** START OF DOCUMENT TEXT **
# Linear Regression with real data
##### <div style='text-align:right'>made by Wonbin Kim</div>

In [None]:
import numpy as np
from os import makedirs, path
from util import printProgress, file_download, handling_xlsx, _shuffle

data_path = './datasets'
if not path.exists(data_path):
    makedirs(data_path)

# Dataset 2. Energy-efficiency Data set

https://archive.ics.uci.edu/ml/datasets/energy+efficiency

In [None]:
data1_url = 'https://archive.ics.uci.edu/ml/machine-learning-databases/00242/ENB2012_data.xlsx'

In [None]:
file_path = path.join(data_path, 'ENB2012_data.xlsx')
# file_path = file_download(data1_url, data_path)

In [None]:
raw = handling_xlsx(file_path, True)

In [None]:
print(raw[0].keys())

## Sub-work (1)
** END OF DOCUMENT TEXT **
## PROBLEM A
Reproduce the records exactly, from their first line up to and including the line that contains "point(398,89)", and leave the pictures out of your answer.
The regression notebook and the records have no connection to each other.
** START OF MATERIAL FOR THIS TASK **
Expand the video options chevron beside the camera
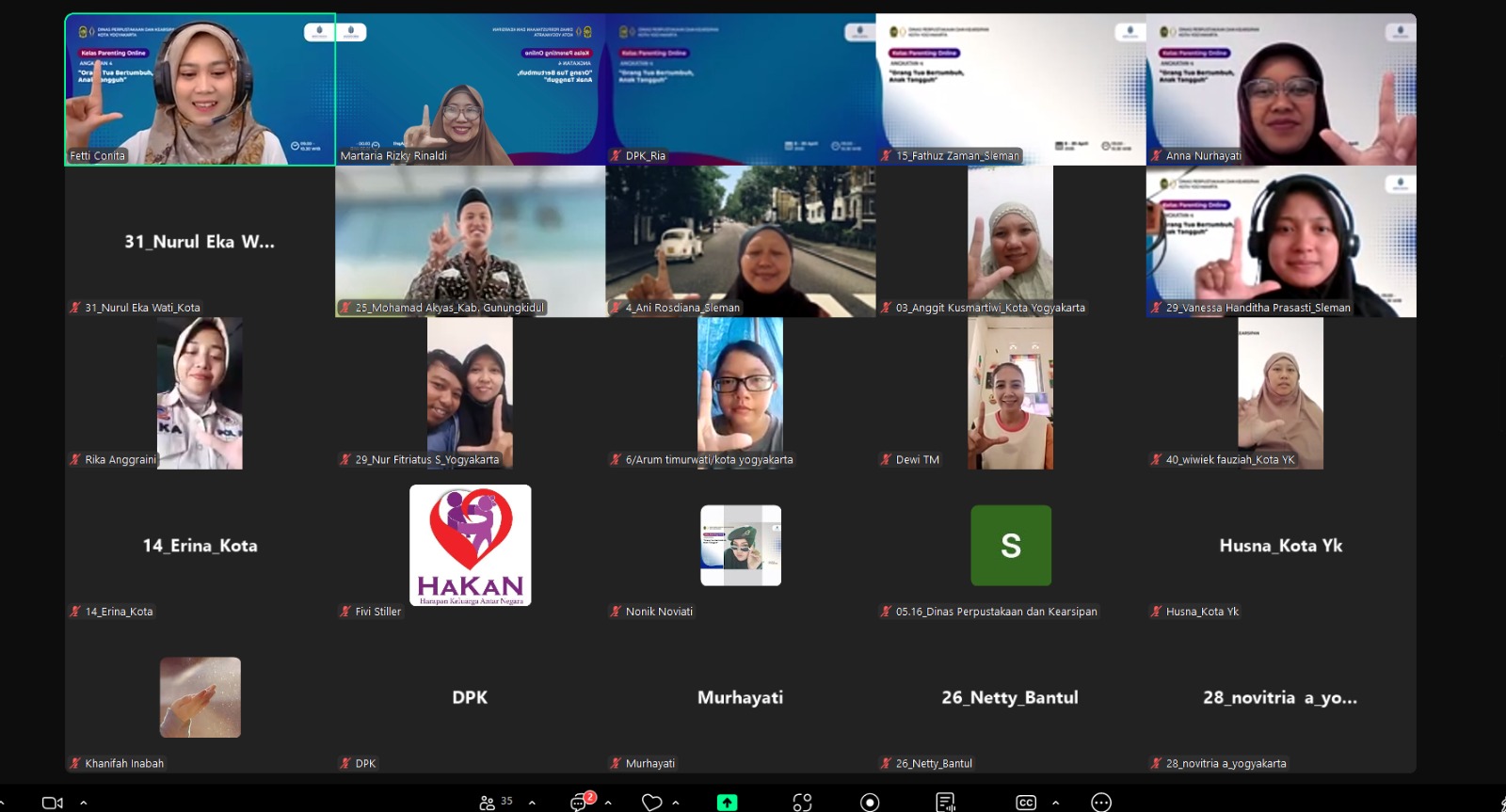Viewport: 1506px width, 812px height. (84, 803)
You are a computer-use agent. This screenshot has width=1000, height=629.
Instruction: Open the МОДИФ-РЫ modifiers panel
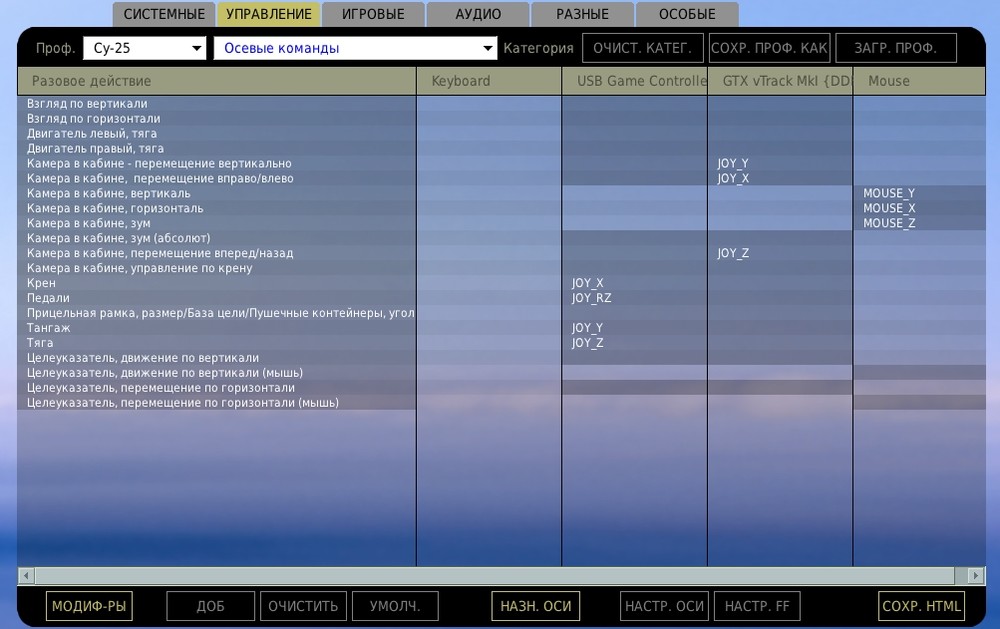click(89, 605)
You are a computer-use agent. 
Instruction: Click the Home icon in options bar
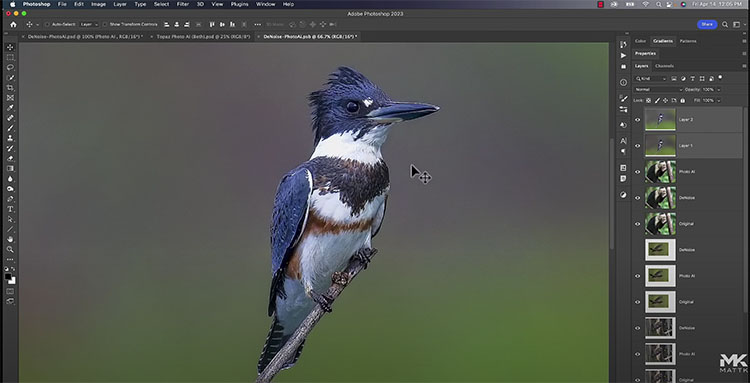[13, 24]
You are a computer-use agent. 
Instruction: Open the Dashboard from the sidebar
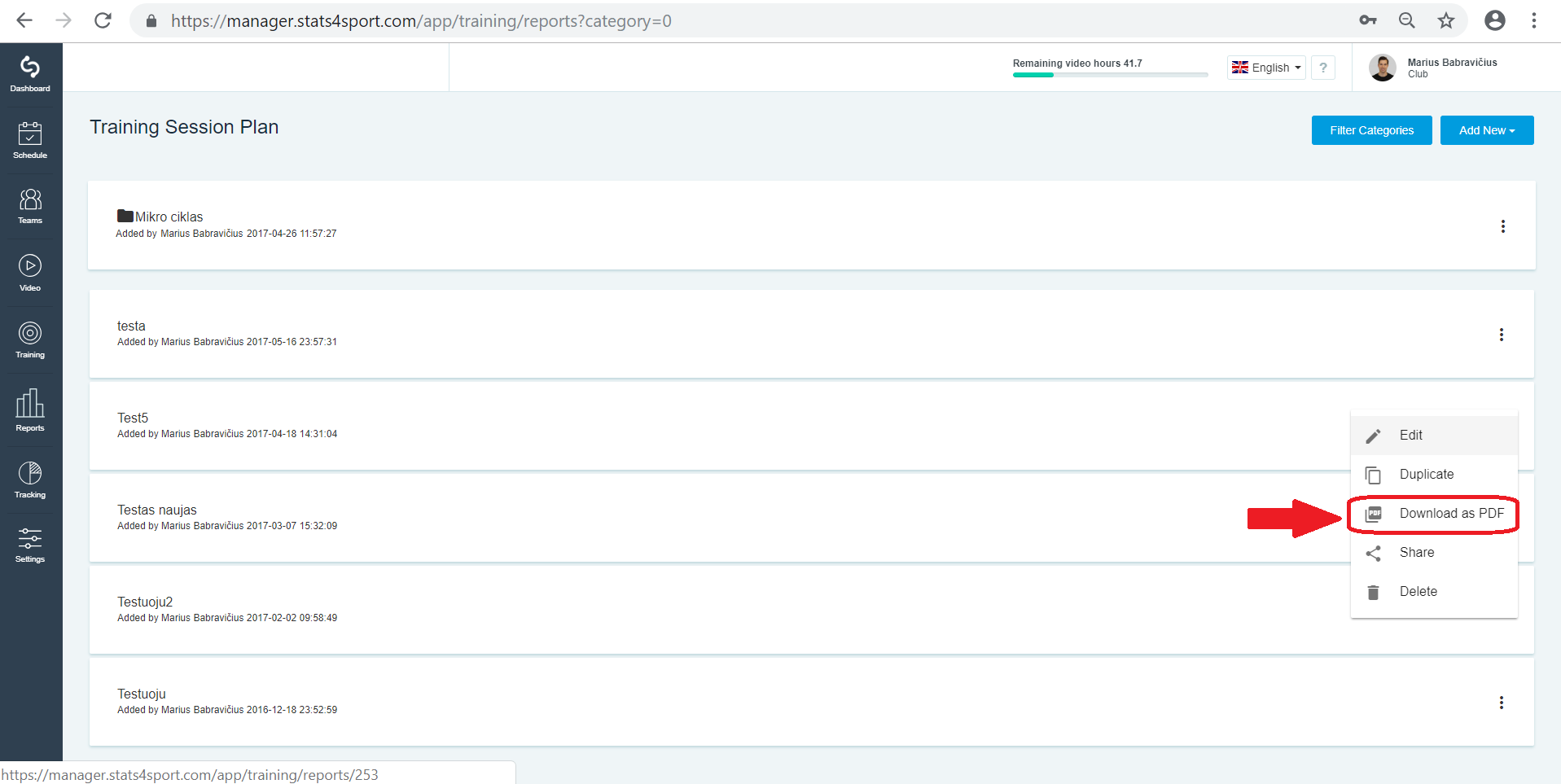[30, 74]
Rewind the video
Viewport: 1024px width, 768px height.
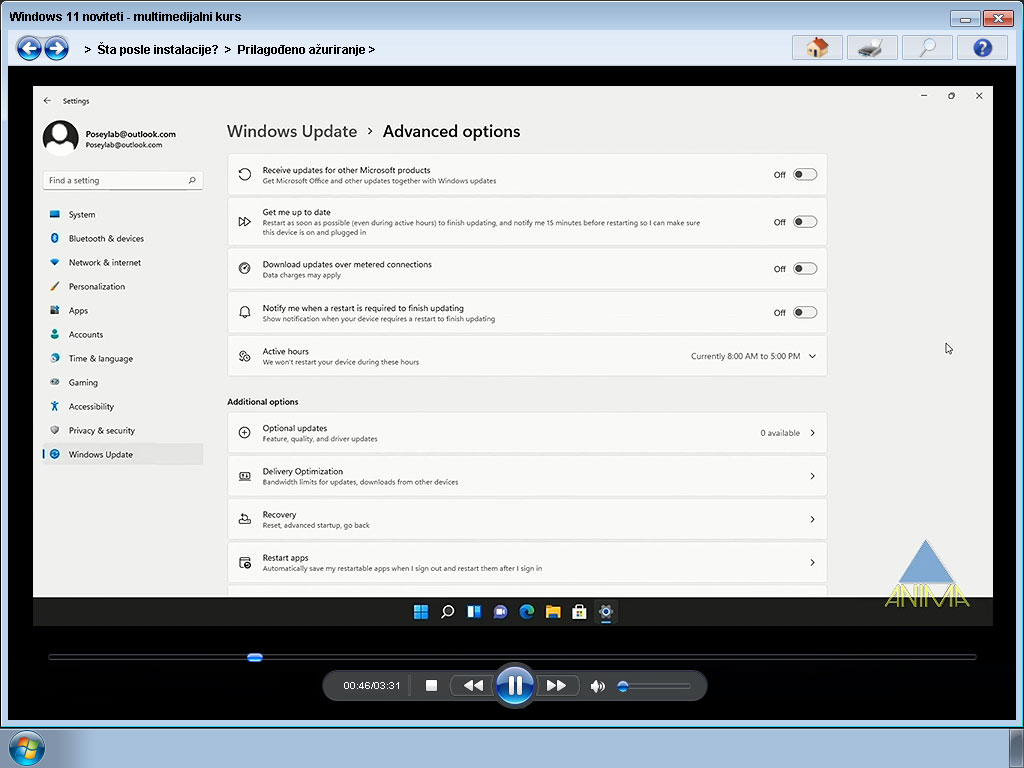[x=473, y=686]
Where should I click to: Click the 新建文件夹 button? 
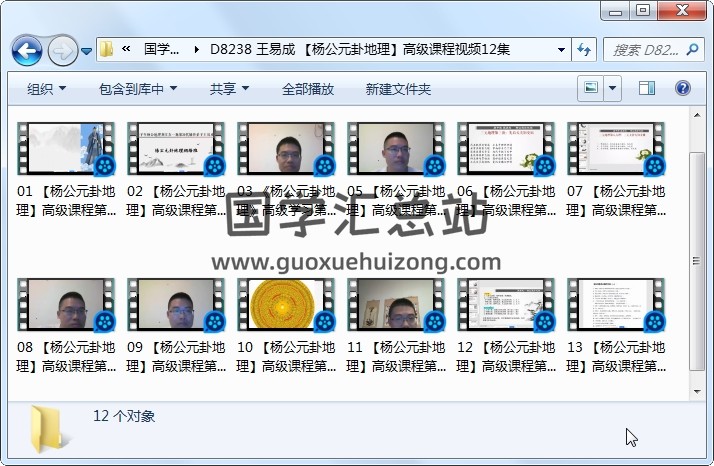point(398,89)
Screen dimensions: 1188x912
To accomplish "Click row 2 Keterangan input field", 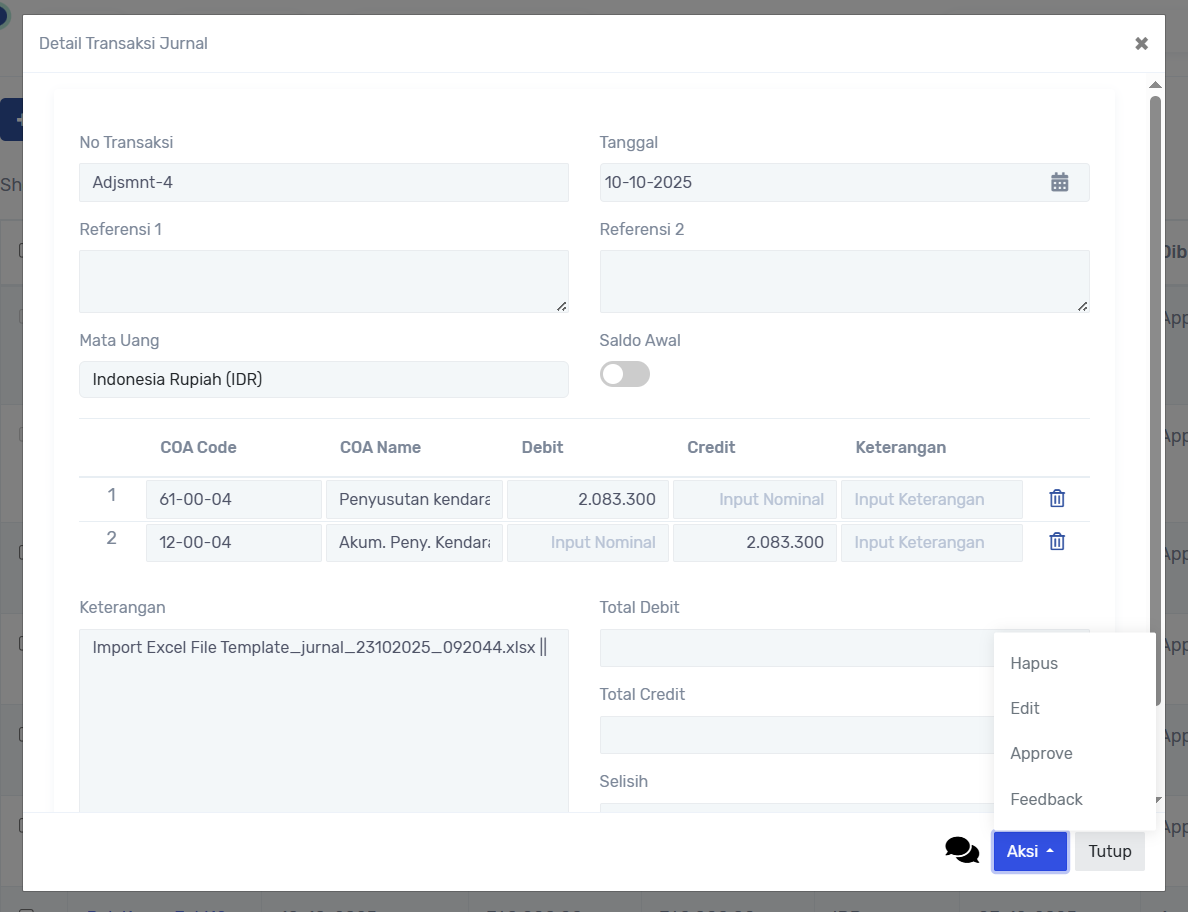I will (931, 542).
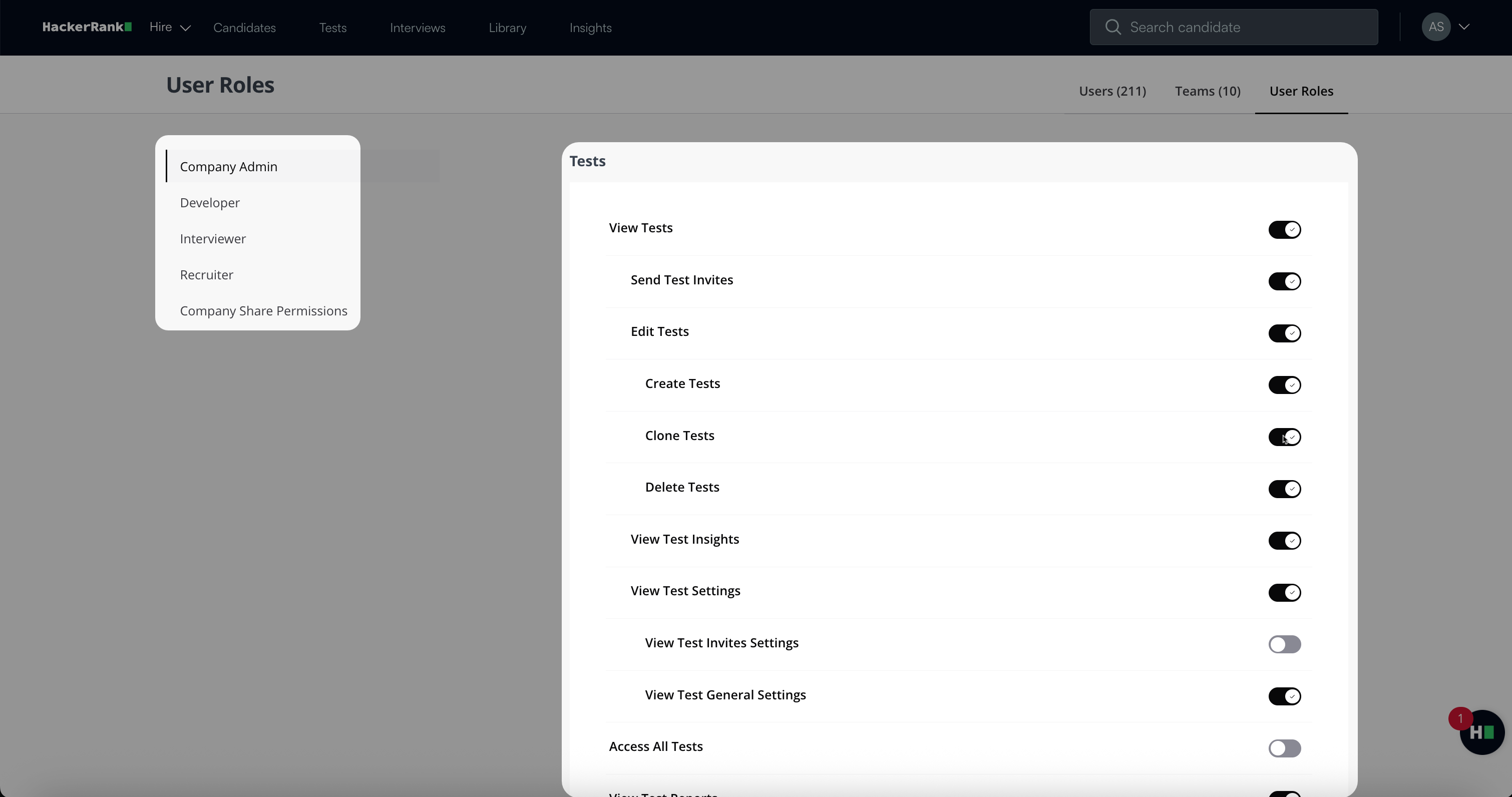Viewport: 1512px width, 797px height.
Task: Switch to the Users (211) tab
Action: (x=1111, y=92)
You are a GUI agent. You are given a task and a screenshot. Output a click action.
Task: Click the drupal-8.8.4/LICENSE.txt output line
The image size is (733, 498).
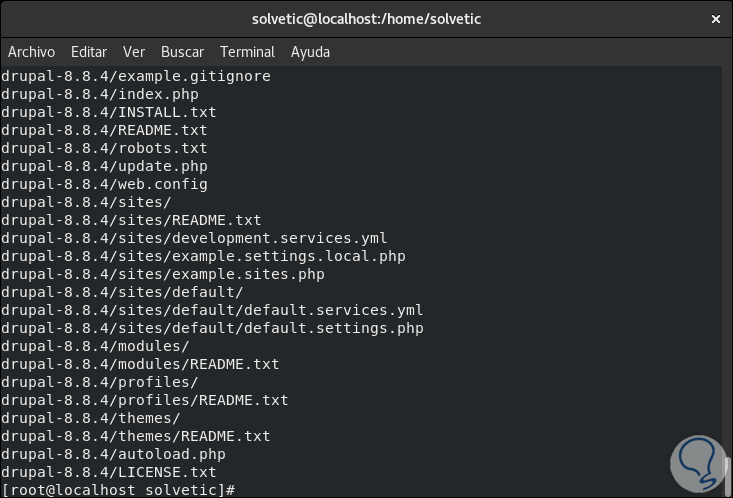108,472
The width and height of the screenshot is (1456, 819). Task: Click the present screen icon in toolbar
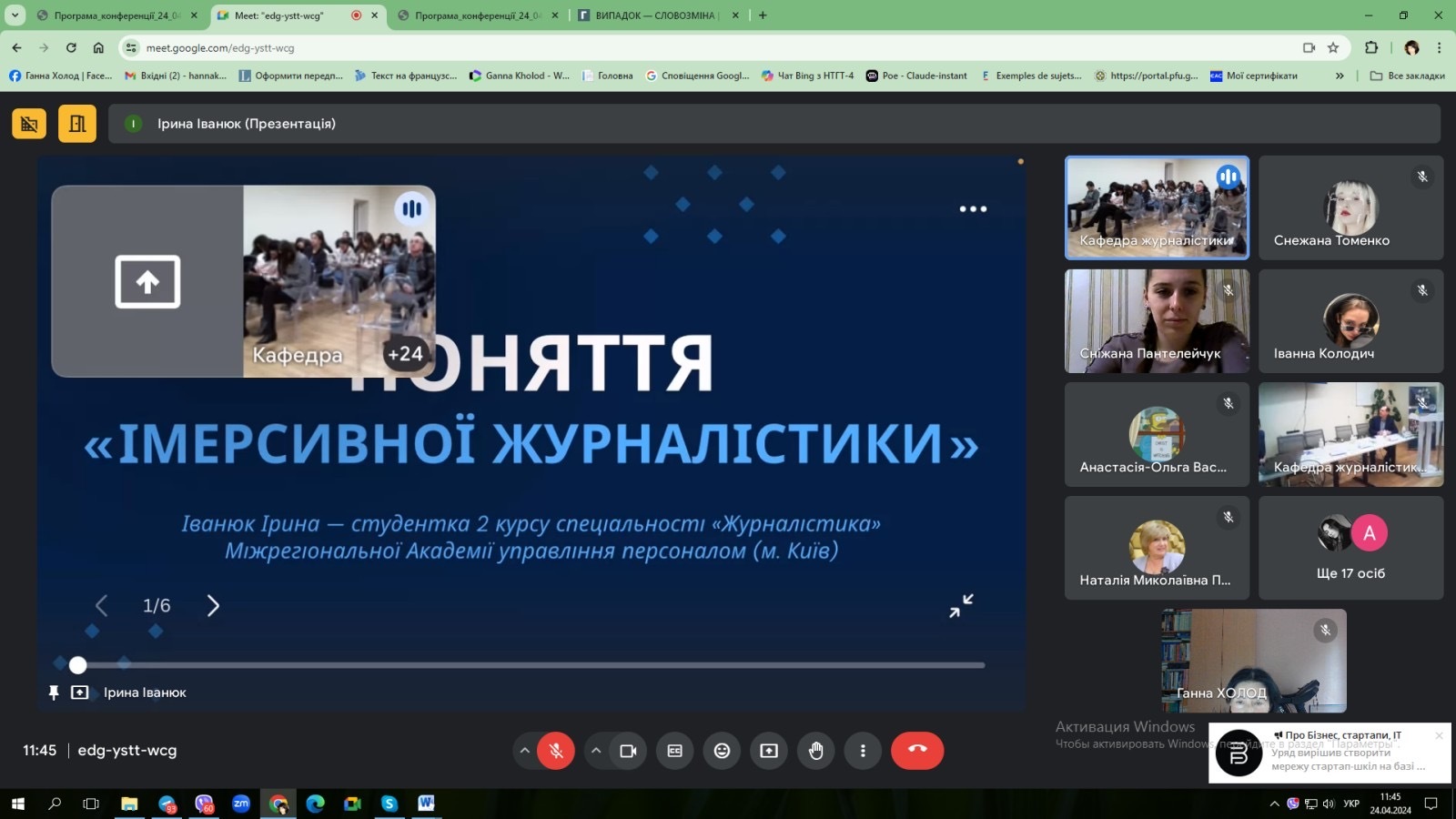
** END OF MATERIAL FOR THIS TASK **
## PROBLEM B
Write out the part of the regression notebook from "https://archive.ics.uci.edu/ml/datasets/energy+efficiency" up to and including "print(raw[0].keys())" without any change.

## REPLY A
Expand the video options chevron beside the camera
Viewport: 1506px width, 812px height. (84, 803)
You are a computer-use agent. This screenshot has width=1000, height=629.
Instruction: Open the МОДИФ-РЫ modifiers panel
click(89, 605)
You are a computer-use agent. 
Instruction: Click the Home icon in options bar
[13, 24]
You are a computer-use agent. 
Instruction: Open the Dashboard from the sidebar
[30, 74]
Rewind the video
Viewport: 1024px width, 768px height.
[x=473, y=686]
Where should I click to: Click the 新建文件夹 button? 
point(398,89)

## REPLY B
https://archive.ics.uci.edu/ml/datasets/energy+efficiency

In [None]:
data1_url = 'https://archive.ics.uci.edu/ml/machine-learning-databases/00242/ENB2012_data.xlsx'

In [None]:
file_path = path.join(data_path, 'ENB2012_data.xlsx')
# file_path = file_download(data1_url, data_path)

In [None]:
raw = handling_xlsx(file_path, True)

In [None]:
print(raw[0].keys())